> **What is needed**:
It is required that all of the data be written out exactly.

-- Information supplied follows --

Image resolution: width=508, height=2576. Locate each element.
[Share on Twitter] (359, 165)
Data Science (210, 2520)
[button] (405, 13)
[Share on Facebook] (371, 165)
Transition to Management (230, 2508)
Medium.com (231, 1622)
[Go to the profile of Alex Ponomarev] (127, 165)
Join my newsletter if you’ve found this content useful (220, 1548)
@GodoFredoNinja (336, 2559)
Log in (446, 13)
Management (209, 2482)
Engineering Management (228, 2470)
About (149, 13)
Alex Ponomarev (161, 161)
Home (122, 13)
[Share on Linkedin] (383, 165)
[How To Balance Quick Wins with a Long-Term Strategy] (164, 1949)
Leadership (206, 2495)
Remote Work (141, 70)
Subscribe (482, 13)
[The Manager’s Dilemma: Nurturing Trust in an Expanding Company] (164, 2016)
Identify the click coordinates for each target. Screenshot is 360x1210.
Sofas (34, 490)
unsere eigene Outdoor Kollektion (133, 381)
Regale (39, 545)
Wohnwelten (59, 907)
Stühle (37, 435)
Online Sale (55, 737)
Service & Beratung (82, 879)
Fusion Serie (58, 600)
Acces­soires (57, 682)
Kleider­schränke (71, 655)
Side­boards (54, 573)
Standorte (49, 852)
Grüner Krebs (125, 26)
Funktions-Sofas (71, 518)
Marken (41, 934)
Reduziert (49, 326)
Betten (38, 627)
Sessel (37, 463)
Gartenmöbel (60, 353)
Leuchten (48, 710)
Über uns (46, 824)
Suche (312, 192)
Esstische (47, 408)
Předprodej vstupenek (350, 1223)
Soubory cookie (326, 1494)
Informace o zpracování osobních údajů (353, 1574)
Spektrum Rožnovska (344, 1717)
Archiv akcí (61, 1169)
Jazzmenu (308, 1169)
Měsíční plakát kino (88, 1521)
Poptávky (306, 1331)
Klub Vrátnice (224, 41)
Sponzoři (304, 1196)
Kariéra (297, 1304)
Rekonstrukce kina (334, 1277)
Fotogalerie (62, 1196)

-- Information supplied concluded --

> **Your solution**:
Image resolution: width=508, height=2576. Locate each element.
[Share on Twitter] (359, 165)
Data Science (210, 2520)
[button] (405, 13)
[Share on Facebook] (371, 165)
Transition to Management (230, 2508)
Medium.com (231, 1622)
[Go to the profile of Alex Ponomarev] (127, 165)
Join my newsletter if you’ve found this content useful (220, 1548)
@GodoFredoNinja (336, 2559)
Log in (446, 13)
Management (209, 2482)
Engineering Management (228, 2470)
About (149, 13)
Alex Ponomarev (161, 161)
Home (122, 13)
[Share on Linkedin] (383, 165)
[How To Balance Quick Wins with a Long-Term Strategy] (164, 1949)
Leadership (206, 2495)
Remote Work (141, 70)
Subscribe (482, 13)
[The Manager’s Dilemma: Nurturing Trust in an Expanding Company] (164, 2016)
Identify the click coordinates for each target. Screenshot is 360x1210.
Sofas (34, 490)
unsere eigene Outdoor Kollektion (133, 381)
Regale (39, 545)
Wohnwelten (59, 907)
Stühle (37, 435)
Online Sale (55, 737)
Service & Beratung (82, 879)
Fusion Serie (58, 600)
Acces­soires (57, 682)
Kleider­schränke (71, 655)
Side­boards (54, 573)
Standorte (49, 852)
Grüner Krebs (125, 26)
Funktions-Sofas (71, 518)
Marken (41, 934)
Reduziert (49, 326)
Betten (38, 627)
Sessel (37, 463)
Gartenmöbel (60, 353)
Leuchten (48, 710)
Über uns (46, 824)
Suche (312, 192)
Esstische (47, 408)
Předprodej vstupenek (350, 1223)
Soubory cookie (326, 1494)
Informace o zpracování osobních údajů (353, 1574)
Spektrum Rožnovska (344, 1717)
Archiv akcí (61, 1169)
Jazzmenu (308, 1169)
Měsíční plakát kino (88, 1521)
Poptávky (306, 1331)
Klub Vrátnice (224, 41)
Sponzoři (304, 1196)
Kariéra (297, 1304)
Rekonstrukce kina (334, 1277)
Fotogalerie (62, 1196)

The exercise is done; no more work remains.